A lock in the DBMS is a mark on the capture of an object by a transaction in limited or exclusive access in order to prevent collisions and maintain data integrity .
Content
Lock Classifications
By area of ββeffect, locks are classified into lowercase, granular, and predicate. By severity, locks are divided into joint ( English shared ) and exclusive (exclusive, English exclusive ). According to the logic of implementation, locks are divided into optimistic and pessimistic.
By Scope
Line lock - act on only one row of the database table, without limiting the manipulation of other rows of the table.
Granular blocking - affects the entire table or the entire page and all rows. A lock restricting the manipulation of a page of data in a table (a set of rows joined by a sign of shared storage) is sometimes called page locking .
Predicate locks act on the area bounded by predicates [ specify ] .
By severity
Joint blocking is imposed by a transaction on an object if the operation it performs is safe, that is, it does not change any data and has no side effects . At the same time, all transactions can perform the same type of operation on an object if a shared lock is imposed on it, usually this lock is used for read operations.
An exclusive lock is imposed by the transaction on the object in case the operation performed by it changes the data. Only one transaction can perform a similar operation on an object if an exclusive lock is imposed on it. A lock cannot be imposed on an object if a joint lock has already been imposed on it.
By implementation logic
A pessimistic lock is imposed before the proposed data modification on all rows that such a modification allegedly affects. During the action of such a lock, data modification from third-party sessions is excluded; data from locked rows are available according to the transaction isolation level . Upon completion of the proposed modification, a consistent record of the results is guaranteed.

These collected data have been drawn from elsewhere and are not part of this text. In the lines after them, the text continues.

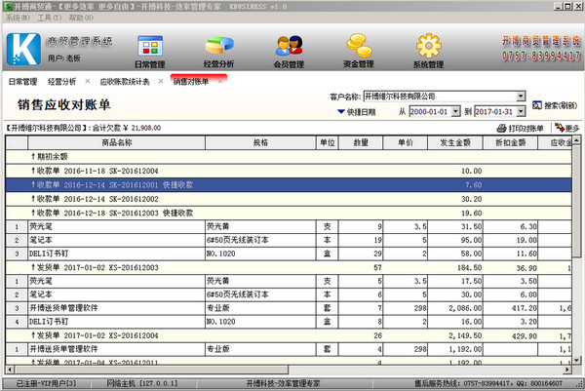
Task: Open the 系统管理 gear module
Action: coord(427,51)
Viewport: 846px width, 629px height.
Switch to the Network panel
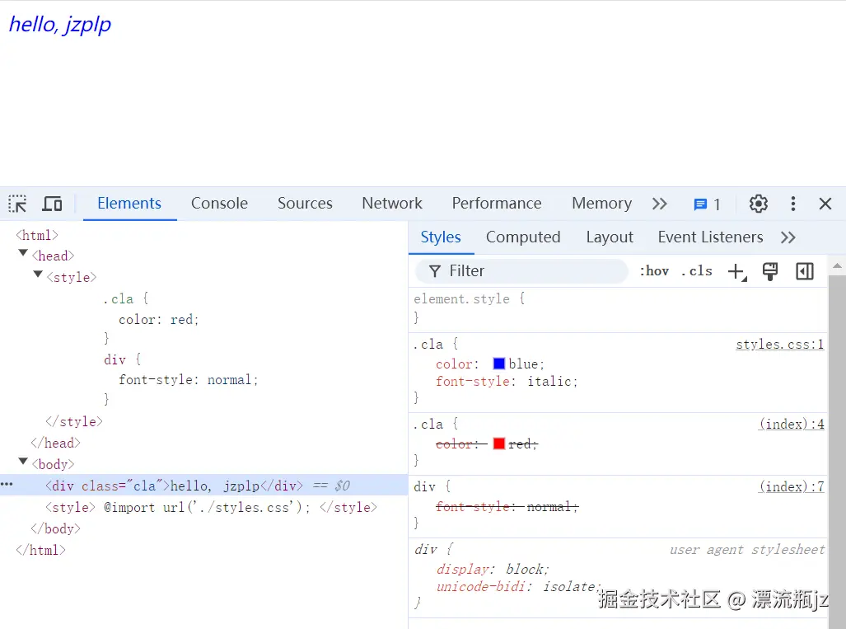391,203
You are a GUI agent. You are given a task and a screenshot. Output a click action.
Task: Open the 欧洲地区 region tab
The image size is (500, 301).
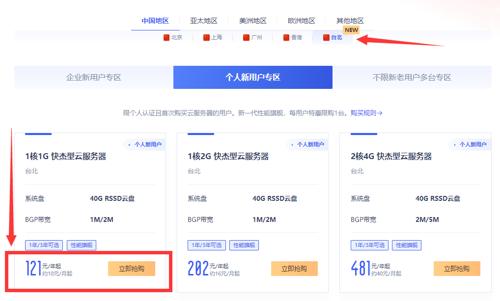(302, 21)
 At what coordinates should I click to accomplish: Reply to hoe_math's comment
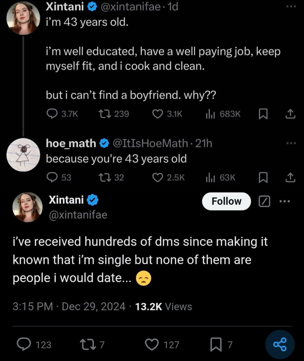(x=52, y=177)
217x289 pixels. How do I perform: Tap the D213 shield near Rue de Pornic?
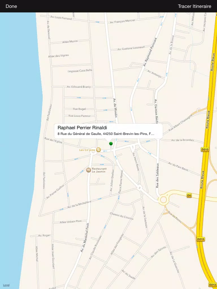201,239
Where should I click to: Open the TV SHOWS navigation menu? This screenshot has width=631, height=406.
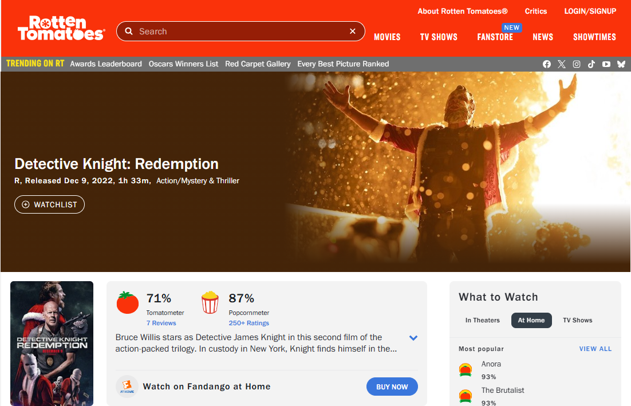pyautogui.click(x=439, y=37)
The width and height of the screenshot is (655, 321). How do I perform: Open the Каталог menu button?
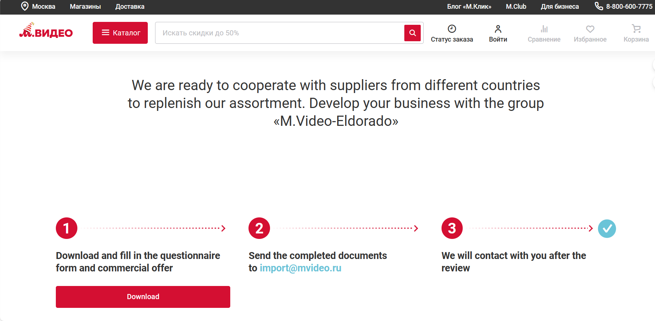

Optimistic locking does not limit the modification of the data being processed by third-party sessions, however, before starting the proposed modification, it requests the value of some selected attribute of each data row (usually the name VERSION and an integer type with an initial value of 0 are used). Before writing the modifications to the database, the value of the selected attribute is checked, and if it has changed, the transaction is rolled back or various collision resolution schemes are applied. If the value of the selected attribute has not changed, the modifications are fixed with the simultaneous change in the value of the selected attribute (for example, an increment ) to signal to other sessions that the data has changed.